Saturday, April 9, 2016

Citizenship in School: Reconceptualizing Down Syndrome

Citizenship in School: Reconceptualizing Down Syndrome
By: Christopher Kliewer


"I have Down syndrome, but I am not handicapped." (93)

Down Syndrome: genetic disorder where there is an extra chromosome 21; causes developmental delays as well as intellectual delays.

This article was a hard read. The personal stories definitely helped me understand it better. I don't know how else to organize this post so I am just going to go by page and type what they made me think of.

"Community acceptance requires opportunity for individual participation in the group, but opportunity cannot exist outside of community acceptance." (75)
 I believe that every person, no matter who you are or what you have, should have an accepting community that helps them strive in whatever they do. If there is no accepting community, then that person cannot strive and will just go deeper into a hole and not believe in themselves.

The story on page 78 about Anne reminded me about a young guy in my high school, let's call him Bob. At my high school, we have a Special Ed. room. It is located in a huge classroom where the art hallway and music hallway meet.
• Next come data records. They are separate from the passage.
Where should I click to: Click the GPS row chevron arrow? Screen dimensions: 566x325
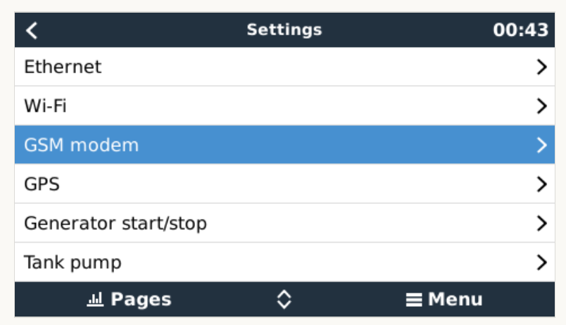[541, 184]
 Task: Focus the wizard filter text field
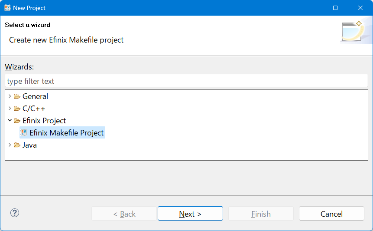(186, 81)
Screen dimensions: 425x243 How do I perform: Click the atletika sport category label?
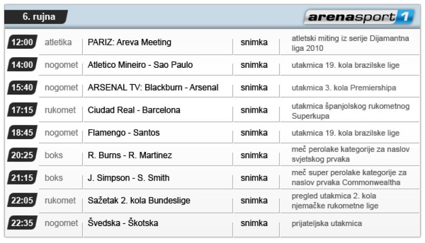[58, 42]
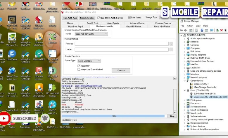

There are many teachers in the room for the maybe 7 students that stay in that room all day. Bob stayed in that room for all of his high school education. In fact, he stayed in that room and learned until he aged out of the system at 21 years old. My high school also had a Playschool Program where kids from the community could come in and be taught and we would be certified in the Rhode Island teaching standards. Bob loved kids and his aid thought it would be great if he could come in the room and hang out with the children while we taught. He was in the room each day the children were there for all 3 years I was in the program. When he spoke to us, we could only catch a few words. His aid understood everything he was saying since she was with him for many years. The children also completely understood what he said to them and always wanted him in the room. Each day, the "teaching" group of students would set aside time for Bob to talk to the students and basically teach them, too. Bob and the students loved that time and were so involved. Sadly, Bob turned 21 and had to leave and the children were so sad because they knew he wouldn't be coming to teach them anymore. Those days were just so important to Bob and he loved them and I wish they would let the other students in the Special Ed. room be more involved with the school and community rather than just staying in that one room all day and go to art or music at their designated time.
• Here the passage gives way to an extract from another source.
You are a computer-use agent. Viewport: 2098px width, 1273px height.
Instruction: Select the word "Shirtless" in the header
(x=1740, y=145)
"No child...[is] inherently an intellectual burden to a classroom; in fact,...each student...[contributes] a unique and potentially valuable dimension to the web of relationships that formed a school community." (83)
The children should be able to interact with students who are not disabled and learn just like how non-disabled students learn. Some may need an aid or extra time, but accommodations should be made so they can learn and strive. Some students at my high school had disabilities and had an aid with them in certain classes and had extra time on some assignments and they did perfectly well interacting and learning with other students. Just like on page 92, when integrated into a "normal" school, the disabled student did completely fine and actually improved on her gross and fine motor skills.

The spoon and block test for Isaac on page 84 just aggravated me. He did EXACTLY what the psychologist told him to do, which was sort the spoons from the blocks, and Isaac did it but in his own way (licked the spoons). He sorted the spoons and the blocks but not the way the psychologist wanted him to so he was not given credit...but there were no spoons with the blocks and no blocks with the spoons....crazy lady.

Lastly, on page 86, John moved to Mendocino, California and considered it his "safe space." That relates to August and how the LGBT community needs a safe space. Disabled people need safe spaces too....everyone should have a safe space.

Points/Questions to share:

Just a thought/ this where Oakes' tracking should come into affect? Should we not categorize by disability and say "No you have Down Syndrome, you aren't smart, you belong in a special ed room" but instead say "Oh even though you have down syndrome, you are in the 70-80 range and belong with other students in that range even though they don't have down syndrome".....I don't know, it's just a thought...


  1. I completely agree with you about Isaac's spoon and block test. It's ridiculous that he wasn't given credit for that. Like you said, he did exactly what she asked him to do! Who cares if he had a different way to go about it, that way worked better for him.

  2. I really enjoyed your blog and the connections you made to personal life at school as well as August and being able to have a safe space! Great job like always!

  3. I definitely found this article hard to read as well. But it was very informative. I enjoyed how you made connections to your school experiences as well. Nice job :)

  4. This article was hard for me to read as well. I had to reread it a couple of times to actually get it ! But I agree with you that the personal story did help me get it. I love the personal aspect of the article because just being able to hear someone else's story really gets the subject across better than just statistics and data. Really enjoyed reading your blog by the way!